Старший охранник Накамура глубоко затянулся, покачал головой и стал медленно выпускать дым. С таким лицом, будто сейчас он начнет навязывать всем свое мнение.
- Не знаю. Но вы не волнуйтесь. В любом случае у нас с вами, учитель, места разные.
Ее красная "тойота-селика" была припаркована на стоянке супермаркета. Я отозвал подругу в сторону, чтобы мальчик не слышал, и спросил:
- Ты не могла бы вернуться одна? Я хотел бы немного поговорить с ним наедине. А потом провожу его домой.
Она кивнула, сначала хотела мне что-то сказать, но, так и не раскрыв рта, села в машину, достала из сумки темные очки и повернула ключ зажигания.
Когда она уехала, мы с Морковкой зашли в светящееся кафе, которое я заметил неподалеку. Внутри работал кондиционер - можно было, наконец, прийти в себя. Я заказал чай со льдом для себя и мороженое для мальчика. Расстегнул верхнюю пуговицу рубашки, снял галстук и положил его в карман пиджака. Морковка был по-прежнему наглухо закрыт в своем молчании. Ничего не изменилось: он сидел с таким же лицом, как и в комнате "Службы охраны", в какой-то затянувшейся прострации. Его худенькие ручки аккуратно лежали на коленях. Смотрел только в пол, старательно отводил глаза. Я выпил свой чай со льдом, Морковка к мороженому так и не притронулся. Оно постепенно таяло на тарелке, но мальчик, похоже, этого даже не замечал. Мы сидели напротив друг друга, погрузившись в бесконечное молчание, - совсем как супруги в ссоре. Всякий раз, когда официантке нужно было подойти к нашему столику по какому-нибудь делу, лицо ее становилось напряженным.
- В жизни всякое бывает, - заговорил я после невозможно долгой паузы. Не то чтобы я специально обдумывал, как лучше начать разговор, - нет, эти слова как-то сами собой вырвались из моего сердца.

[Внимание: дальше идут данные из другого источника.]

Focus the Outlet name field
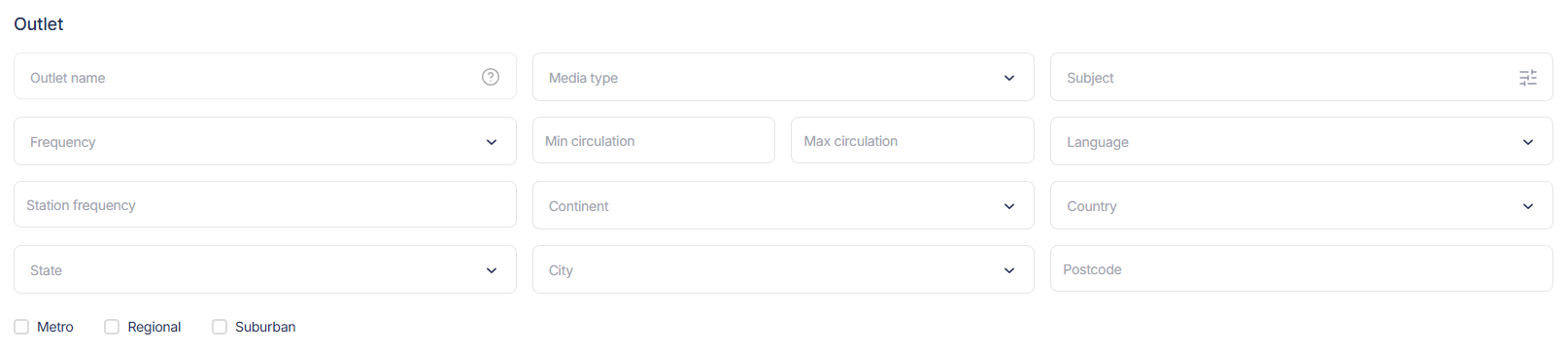 [x=265, y=76]
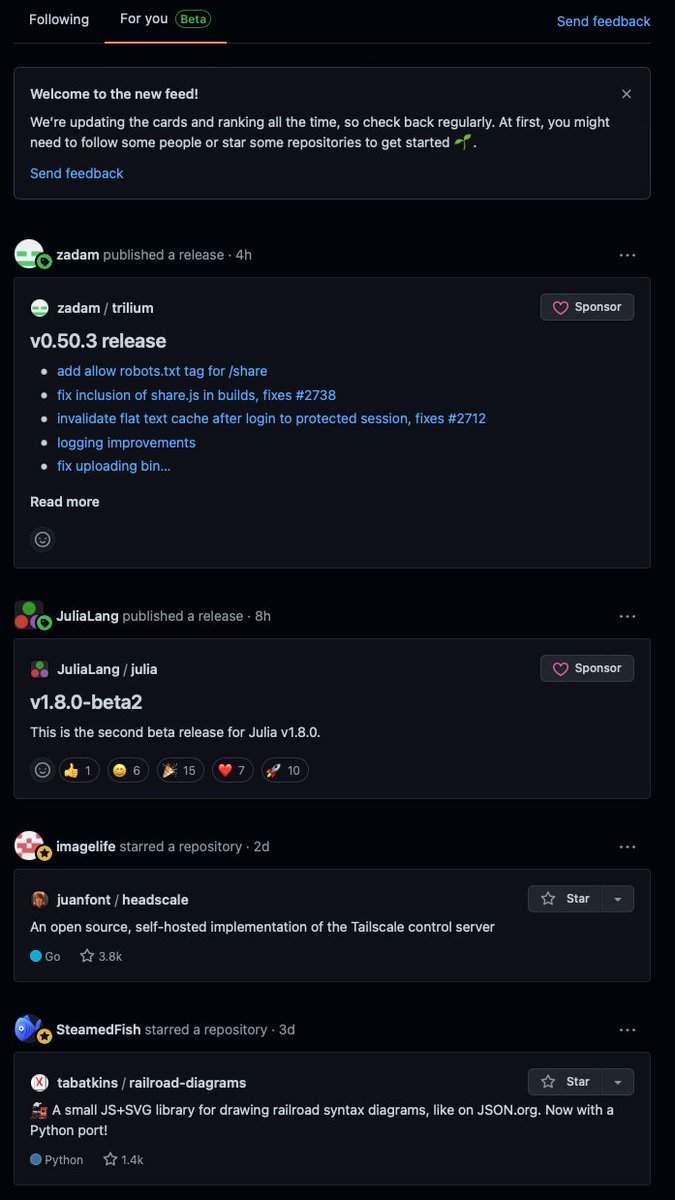Expand the star list dropdown for headscale

pos(618,899)
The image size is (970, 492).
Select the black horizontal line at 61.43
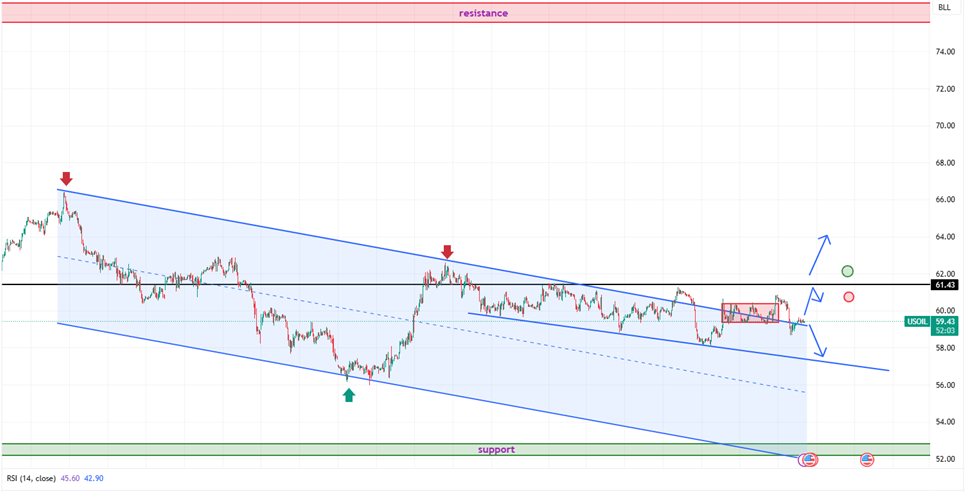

Морковка медленно поднял голову и посмотрел на меня. Но ничего не сказал. Я закрыл глаза, вздохнул, и снова воцарилось молчание.
- Никому еще не говорил об этом - на каникулах я ненадолго ездил в Грецию, - произнес я. - Ты ведь знаешь, где Греция? Помнишь, мы смотрели видео на уроке обществоведения. Южная Европа, там, где Средиземное море. В Греции много островов, выращивают оливки. За пятьсот лет до нашей эры там процветала древняя цивилизация. В Афинах зародилась демократия, и там умер Сократ. Он принял яд. Вот куда я ездил. Очень красивое место. Но я ездил туда не отдыхать. На одном маленьком греческом острове пропал мой друг, и я его искал. К сожалению, не нашел. Он просто тихо исчез. Как дым.
Морковка смотрел на меня, чуть приоткрыв рот. Лицо его оставалось неживым, но в глазах вроде бы понемногу замерцал свет. Значит, действительно слушает.
- Я любил своего друга. Очень любил. Этот человек для меня был важнее всех и всего на свете. Поэтому я сел в самолет и полетел на тот остров в Греции, чтобы отыскать его. Но все бестолку. Я не смог его найти, как ни искал. Знаешь, если этого человека нет в живых, значит, у меня больше не осталось друзей. Ни одного.
Я говорил это не Морковке. Говорил это себе - себе одному. Просто думал вслух.
- Знаешь, что бы мне хотелось сделать сейчас больше всего? Забраться куда-нибудь повыше, на какую-нибудь пирамиду. Чем выше, тем лучше. В такое место, откуда все-все хорошо видно. И оттуда, с этой вершины я бы оглянулся вокруг и посмотрел на весь наш мир - что видно, какие картины открываются перед глазами, а чего уже нет, что пропало. Своими глазами хочу убедиться. Хотя нет, не знаю… Может, на самом деле я и не хочу этого видеть. Может, на самом деле я уже ничего не хочу видеть.
Появилась официантка, забрала тарелку с растаявшим мороженым и положила передо мной счет.